A lot of people remember September 11th, 2001 like it was yesterday. I’ll be honest, I’m not one of those people. I remember it like it was ten years ago. A fairly naïve junior in high school at the time, I had difficulty wrapping my head around the magnitude and impact of the attacks. I remember visiting colleges in New York City with my mom a few months after the attacks, and you could literally just sense a feeling of change in “the city” – more guarded, but also more proud and unified.
Little did I know that seven years later, I’d spend a year working in a “different” New York City. One where tourists visit Ground Zero instead of two monumental towers. Where train stations overflow with security and periodic tall-building fire drills at work are the norm; all in an effort to keep the city a safe place for all.
Despite its different yet more secure environment, my time in the Big Apple made me appreciate the city and everything it’s been through in the past decade. It’s next to impossible to not feel a sense of pride every time I’m back on those city streets – knowing that the city is prospering once again.
When I read about Marla’s coordination of a Remembrance Cakes for 9/11 blog event, I knew I wanted to take part. Given my love and appreciation for all things New York, I knew just what to bake. Any
one foodie who has spent time in the city is well aware of its quintessential desserts – cheesecake, black and white cookies (still not as good as half moons), or crumb cake.
A good crumb cake has a layer of exceptionally large crumbs. When I worked in New York City, I lived across the river in Hoboken, NJ, and would often visit Carlos’ Bakery. This was before the Cake Boss era, when you could actually step foot in the bakery and with room to breathe. Carlos’ does crumb cake right – a light cake and a thick layer of large brown sugar crumbs. I’ve since done my best to recreate it.
This particular recipe of mine uses whole wheat pastry flour for added nutrition, and is accented with spices and New York apples. If there’s one other ingredient that could make this cake more “New York,” it’d be apples, right?!

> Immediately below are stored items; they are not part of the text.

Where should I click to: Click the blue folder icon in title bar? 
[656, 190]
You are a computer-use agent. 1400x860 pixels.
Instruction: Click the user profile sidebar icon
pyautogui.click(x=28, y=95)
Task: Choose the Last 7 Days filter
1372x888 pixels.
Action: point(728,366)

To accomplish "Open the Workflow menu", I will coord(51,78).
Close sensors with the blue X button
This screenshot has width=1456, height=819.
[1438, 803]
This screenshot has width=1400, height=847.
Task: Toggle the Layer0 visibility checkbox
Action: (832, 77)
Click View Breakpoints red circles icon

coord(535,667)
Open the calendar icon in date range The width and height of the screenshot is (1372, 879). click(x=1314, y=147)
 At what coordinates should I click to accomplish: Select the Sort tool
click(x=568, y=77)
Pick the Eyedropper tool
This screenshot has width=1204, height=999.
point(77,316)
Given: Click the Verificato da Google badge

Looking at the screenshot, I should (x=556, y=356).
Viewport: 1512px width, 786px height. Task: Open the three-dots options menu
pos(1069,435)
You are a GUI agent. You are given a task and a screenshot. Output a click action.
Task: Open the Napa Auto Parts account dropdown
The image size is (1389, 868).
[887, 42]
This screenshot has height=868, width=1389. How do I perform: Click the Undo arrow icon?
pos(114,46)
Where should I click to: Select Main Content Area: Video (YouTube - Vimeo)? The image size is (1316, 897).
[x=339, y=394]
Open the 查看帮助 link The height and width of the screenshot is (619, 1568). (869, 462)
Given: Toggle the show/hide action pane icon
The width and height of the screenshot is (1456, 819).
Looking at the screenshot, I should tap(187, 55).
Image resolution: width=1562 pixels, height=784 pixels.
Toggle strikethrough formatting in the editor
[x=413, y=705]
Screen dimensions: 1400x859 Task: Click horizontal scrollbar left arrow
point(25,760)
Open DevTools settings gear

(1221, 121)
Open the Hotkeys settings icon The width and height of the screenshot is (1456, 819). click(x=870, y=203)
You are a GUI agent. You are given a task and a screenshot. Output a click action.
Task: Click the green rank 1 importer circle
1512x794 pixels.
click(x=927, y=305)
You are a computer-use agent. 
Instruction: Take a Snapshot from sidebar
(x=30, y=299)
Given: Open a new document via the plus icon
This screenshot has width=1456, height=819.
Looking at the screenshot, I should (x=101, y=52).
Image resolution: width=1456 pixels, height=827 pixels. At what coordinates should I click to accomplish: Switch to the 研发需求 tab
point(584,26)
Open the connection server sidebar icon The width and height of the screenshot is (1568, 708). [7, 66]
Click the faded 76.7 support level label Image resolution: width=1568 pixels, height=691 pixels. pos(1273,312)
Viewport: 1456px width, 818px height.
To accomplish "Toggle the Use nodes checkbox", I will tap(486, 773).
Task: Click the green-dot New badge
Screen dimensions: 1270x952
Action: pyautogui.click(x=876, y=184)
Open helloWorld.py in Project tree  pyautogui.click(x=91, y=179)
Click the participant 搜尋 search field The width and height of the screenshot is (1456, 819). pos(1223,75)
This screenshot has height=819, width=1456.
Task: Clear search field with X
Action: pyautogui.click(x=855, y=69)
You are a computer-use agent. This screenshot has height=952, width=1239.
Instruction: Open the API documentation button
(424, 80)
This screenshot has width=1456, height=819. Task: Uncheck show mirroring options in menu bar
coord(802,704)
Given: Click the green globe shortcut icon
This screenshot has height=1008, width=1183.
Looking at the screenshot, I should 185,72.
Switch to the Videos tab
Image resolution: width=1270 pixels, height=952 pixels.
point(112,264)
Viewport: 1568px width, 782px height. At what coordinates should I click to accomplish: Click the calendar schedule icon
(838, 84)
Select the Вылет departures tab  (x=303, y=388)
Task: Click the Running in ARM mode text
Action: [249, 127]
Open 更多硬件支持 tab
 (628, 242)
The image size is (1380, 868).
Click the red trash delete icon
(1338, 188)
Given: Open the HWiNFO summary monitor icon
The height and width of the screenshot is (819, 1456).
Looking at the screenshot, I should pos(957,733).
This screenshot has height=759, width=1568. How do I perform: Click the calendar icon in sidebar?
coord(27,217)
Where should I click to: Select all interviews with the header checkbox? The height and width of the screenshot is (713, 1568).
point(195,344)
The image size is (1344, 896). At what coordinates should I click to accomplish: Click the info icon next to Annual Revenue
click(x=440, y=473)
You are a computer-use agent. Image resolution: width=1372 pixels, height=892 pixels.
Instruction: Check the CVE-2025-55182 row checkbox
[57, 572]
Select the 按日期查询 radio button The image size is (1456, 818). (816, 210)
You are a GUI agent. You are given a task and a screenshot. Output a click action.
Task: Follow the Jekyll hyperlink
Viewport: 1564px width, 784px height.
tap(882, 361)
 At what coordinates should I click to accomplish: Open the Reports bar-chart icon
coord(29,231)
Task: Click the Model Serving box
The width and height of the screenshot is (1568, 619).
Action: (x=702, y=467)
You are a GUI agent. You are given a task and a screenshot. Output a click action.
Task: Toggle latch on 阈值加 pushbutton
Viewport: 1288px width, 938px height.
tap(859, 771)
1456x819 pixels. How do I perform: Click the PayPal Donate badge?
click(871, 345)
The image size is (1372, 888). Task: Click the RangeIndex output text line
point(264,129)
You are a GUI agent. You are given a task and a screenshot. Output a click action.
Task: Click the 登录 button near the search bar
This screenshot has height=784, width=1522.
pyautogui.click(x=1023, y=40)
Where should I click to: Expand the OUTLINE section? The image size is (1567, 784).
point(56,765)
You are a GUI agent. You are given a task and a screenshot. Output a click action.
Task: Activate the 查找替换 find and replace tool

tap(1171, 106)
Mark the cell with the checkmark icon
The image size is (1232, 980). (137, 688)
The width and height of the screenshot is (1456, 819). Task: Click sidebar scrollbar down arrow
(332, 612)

I plan to enjoy a piece of this patriotic cake for breakfast this morning while remembering those who lost their lives ten years ago today. Because while I may not be able to physically pay respects to those who lost their lives on 9/11, I can honor them in memory.
New York Apple Crumb Cake
A moist, spiced crumb cake bursting with sweet apple flavor, perfect for a weekend brunch or fall dessert. Substitute all-purpose flour if you don’t have whole wheat pastry flour on hand.
Prep Time: 15 minutes
Cook Time: 45 minutes
- 2/3 cup light brown sugar
- 1 teaspoon ground cinnamon
- 1/2 teaspoon ground nutmeg
- 1/2 cup (1 stick) unsalted butter, melted
- 1 1/2 cups whole wheat pastry flour
- 1/2 cup light brown sugar
- 5 tablespoons unsalted butter, melted
- 2 large eggs
- 1/3 cup plain Greek yogurt
- 1/2 teaspoon ground cinnamon
- 1/4 teaspoon ground nutmeg
- 1/2 teaspoon baking soda
- 1/2 teaspoon baking powder
- 1/4 teaspoon salt
- 1 cup whole wheat pastry flour
- 2 medium apples (peeled, cored, and chopped)
Heat the oven to 325 degrees F. Spray a nine-inch square baking pan with nonstick cooking spray.
For the crumb topping:
In a large mixing bowl, stir the sugar, cinnamon, nutmeg, and butter with a fork or whisk until smooth. Add the flour, and stir until the mixture forms a dry, crumbly dough. Press the dough into the bottom of the bowl and set aside.
For the cake:
In a large mixing bowl, stir the sugar, butter, eggs, and Greek yogurt until smooth. Add the cinnamon, nutmeg, baking soda, baking powder, and salt; stir until mixed well. Add the flour; stir with a whisk about 2 minutes or until the batter is very smooth. Fold in the chopped apples.
Pour the cake batter into the bottom of the prepared baking pan. Break the crumb topping into chunks (about 3/4 to 1-inch), and sprinkle them over the top. Bake 45 minutes or until a toothpick inserted into the center comes out clean.